What is interesting about these blind spots is that they are not random. They correspond to regions that get relatively little Western media coverage, relatively little tourism from most testers' home countries, and relatively little representation in geography education. The missing countries are the ones the testers never had reason to encounter regularly. Knowing the gap exists is the first step toward closing it.
How to Push Your Number Higher
The single most effective trick is to switch from "name a country" to "work region by region." If you simply free-recall, you will get stuck. If you systematically walk through regions — South America, Central America, the Caribbean, North America, Western Europe, Eastern Europe, the Middle East, Central Asia, South Asia, East Asia, Southeast Asia, Oceania, North Africa, West Africa, East Africa, Central Africa, Southern Africa — you will easily double your free-recall score. Each region has between 5 and 15 countries; walking through them mentally produces a much more complete recall than random retrieval.
The second trick is learning the missing regions on purpose.

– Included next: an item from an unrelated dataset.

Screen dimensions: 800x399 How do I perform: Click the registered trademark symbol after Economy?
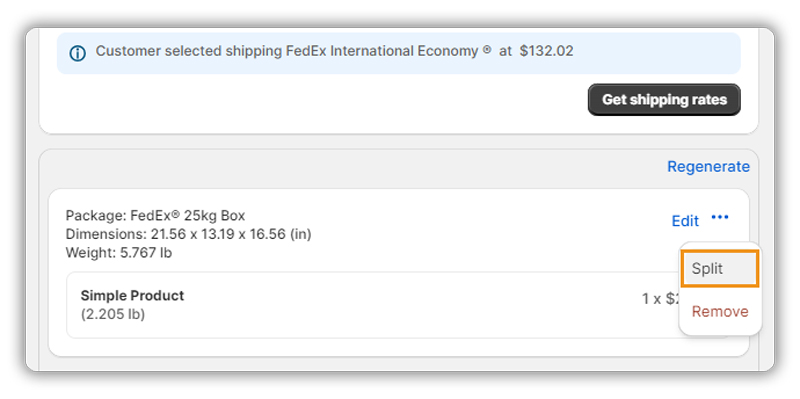pos(487,49)
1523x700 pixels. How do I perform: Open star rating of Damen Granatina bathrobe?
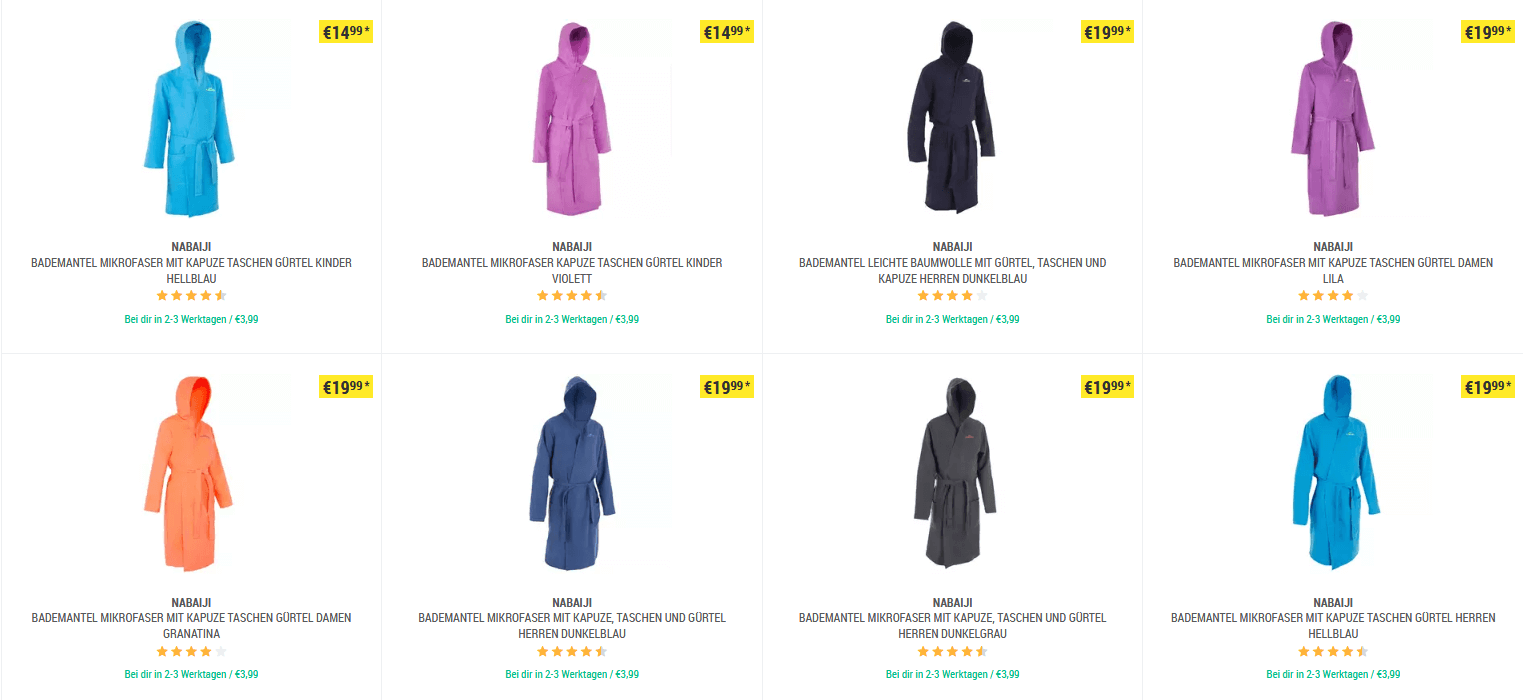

After taking the test, look at which regions you missed and spend a few minutes learning the countries you forgot. A week later, retake the test. Most people see their score jump by 20-30 countries from a single hour of targeted study, because the missing regions are the regions where any new knowledge has nothing to compete with.
The third trick is to make geography ambient. Play a daily geography game like Worldle or Globle. Play a satellite imagery game like EarthGuessr a few times a week. Both formats put country names in front of you in contexts where they stick — you remember Mauritania not because you studied it but because it dropped you on a Mauritanian coastline last Tuesday. After a few months of casual geography play, your free-recall test score will climb past 100 without any deliberate study at all.
The Bigger Point
The five-minute country test is not really a test of intelligence or education. It is a test of which parts of the world have made it into your active mental map. Most adults have working knowledge of around 70 countries — the ones that show up regularly in their news, their travel, their conversation. The other 125 sovereign states exist somewhere on the edges of awareness, recognised when named but not retrievable on demand.
Closing the gap is one of those small, surprisingly satisfying personal projects. The world has 195 countries. They are all interesting in their own ways. They are all worth being able to name. And it turns out that getting from 70 to 195 — the full set — is a project of weeks of casual practice, not years of study. Take the test once. See where you are. Then play a couple of daily geography games for a month and take it again. You will be surprised how much has stuck.